Das A und O sind Frische, Handwerklichkeit und Natürlichkeit. Das heißt regionale Produkte, die zu ihrer Saison reif geerntet werden und dann voller Geschmack sind, die schnellstmöglich und vor allem schonend verarbeitet werden, um so möglichst viele Nährstoffe zu erhalten. Diese sollten am besten als Rohware selbst weiterverarbeitet werden, damit der Einsatz von allerlei Zusätzen vermieden wird. Anschließend ist es wichtig, eine besonders vielfältige und ausgewogene Ernährung zu erzielen.

Und sollten sie bei ihrer Arbeit Nachhaltigkeit und Klimaschutz stärker einbeziehen?
Absolut. Aber das sollte jeder mündige Konsument tun. Uns muss klar sein, dass Essen und vorgelagert der Einkauf von Lebensmitteln eine politische Entscheidung für oder gegen ein gewisses System sind und ich dieses durch meinen Kauf fördere. Köche haben die einmalige Chance, ihren Gäste auf genussvolle und nicht erzieherische Weise diese Themen näher zu bringen und aufzuklären. Bei unserem jüngsten Kantinentest haben wir auf jeden Fall festgestellt, dass der Greta-Effekt auch in der Betriebsgastronomie angekommen ist und sich die Unternehmen immer mehr mit Nachhaltigkeitsthemen auseinandersetzen.

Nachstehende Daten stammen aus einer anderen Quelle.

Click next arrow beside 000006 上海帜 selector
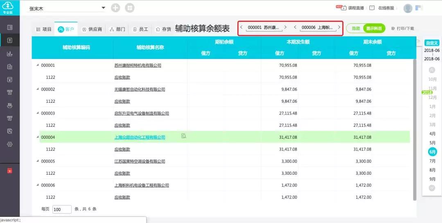The image size is (442, 223). [x=339, y=27]
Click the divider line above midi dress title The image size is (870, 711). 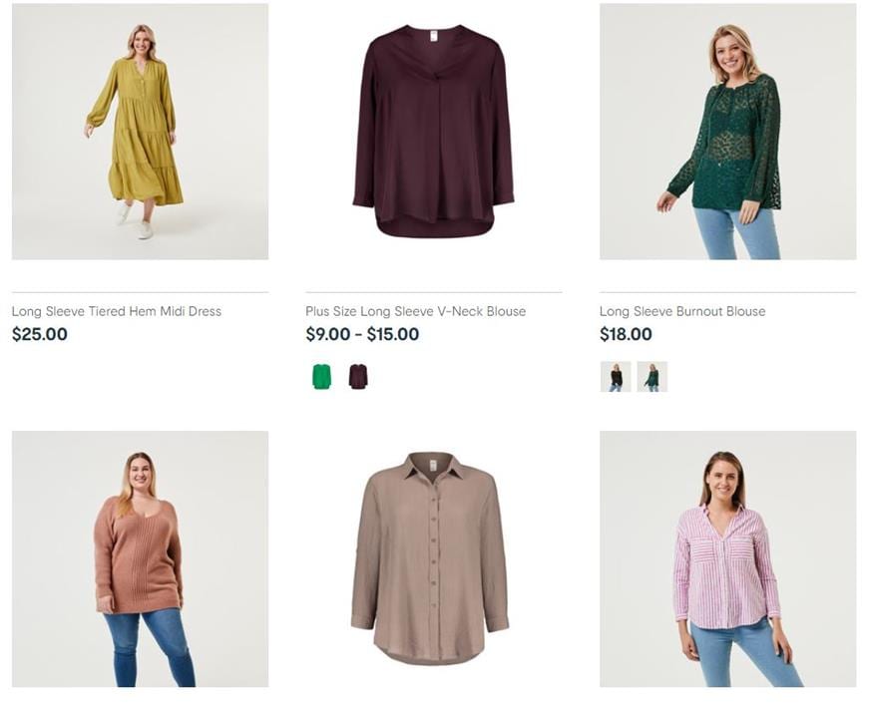pyautogui.click(x=139, y=290)
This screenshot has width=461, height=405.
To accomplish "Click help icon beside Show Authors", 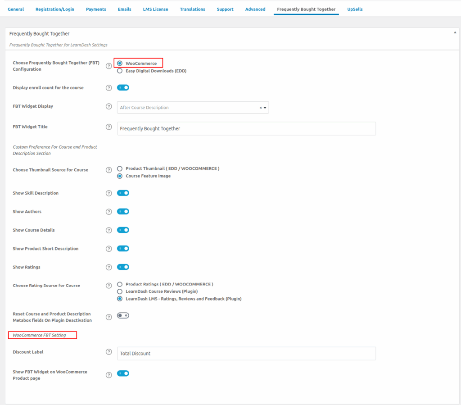I will tap(108, 212).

Warum engagieren Sie sich für eine Betriebsgastronomie?
In unserem Verein Food & Health versammeln wir Menschen aus unterschiedlichsten Fachbereichen wie Gastronomie, Wissenschaft, Medizin, Kommunikation und Wirtschaft. Was uns alle verbindet: Wir sind mit partiellen Entwicklungen der Lebensmittelbranche in den vergangenen Jahren höchst unzufrieden. Parallel dazu steigt die Zahl der ernährungsbedingten Erkrankungen immer weiter und weiter. Die Hauptmahlzeit des Tages wird von großen Teilen der Gesellschaft nicht mehr zu Hause, sondern auch in den unterschiedlichsten Formen der Gemeinschaftsverpflegung zu sich genommen. Ein Unternehmen hier bei seiner Verantwortung für seine Mitarbeiter, aber auch seine Region, für eine Schonung der Ressourcen und der Einhaltung von Tierwohlstandards zu packen und auf einen Schlag teilweise viele tausend Essen täglich zu verändern, ist äußerst attraktiv.

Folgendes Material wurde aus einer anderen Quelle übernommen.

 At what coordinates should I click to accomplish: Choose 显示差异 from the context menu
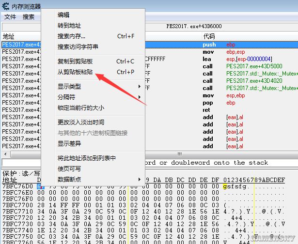click(x=69, y=144)
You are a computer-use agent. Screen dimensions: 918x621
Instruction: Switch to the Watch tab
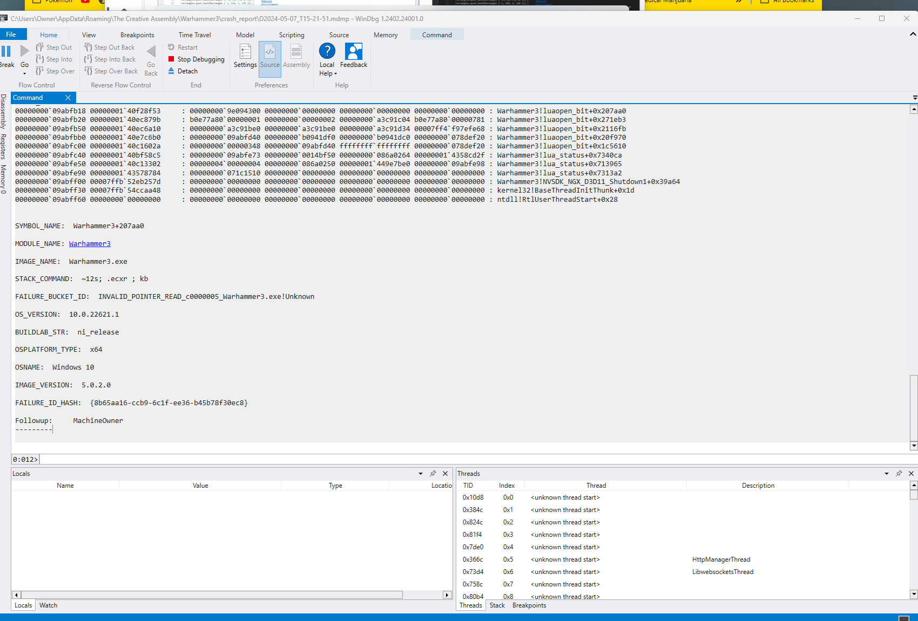coord(48,605)
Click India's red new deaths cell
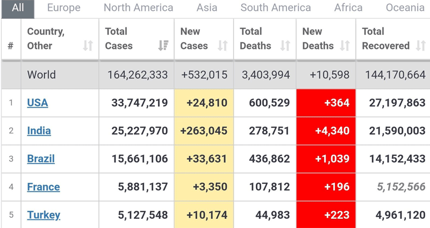430x228 pixels. [x=326, y=131]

Alleine die Betriebsgastronomie hat vor Corona 30 Millionen Essen in der Woche produziert. Hier Dinge zum Besseren zu verändern, das ist ein Hebel, der nicht zu vernachlässigen ist und der eine positive Veränderung durch die schiere Einkaufsmacht relativ weniger Player erzielen kann. Wir Vereinsmitglieder sind zwar ehrenamtlich aktiv. Aber wir freuen uns jedes Mal, wenn wir Unternehmen mit dem Kantinentest dort packen, wo ihr Stolz sitzt, und wenn wir ihnen sagen können: Schau mal, du kannst etwas Tolles für deine Mitarbeiter tun.

Vielen Dank für das Gespräch.


THERESA GEISEL
Jahrgang 1986

Theresa Geisel ist Vorsitzende und Geschäftsführerin des Vereins Food & Health e. V. mit Sitz in München. Der Verein ermittelt jährlich in Zusammenarbeit mit dem Magazin Focus die 50 besten Kantinen Deutschlands. Außerdem ist die Wirtschafts- und Politikwissenschaftlerin mit dem Schwerpunkt nachhaltiges Wirtschaften Projektmanagerin der Internationalen Eckart-Witzigmann-Preis-Gesellschaft und kümmert sich in diesem Rahmen um den Kulinarik-Preis „Eckart“.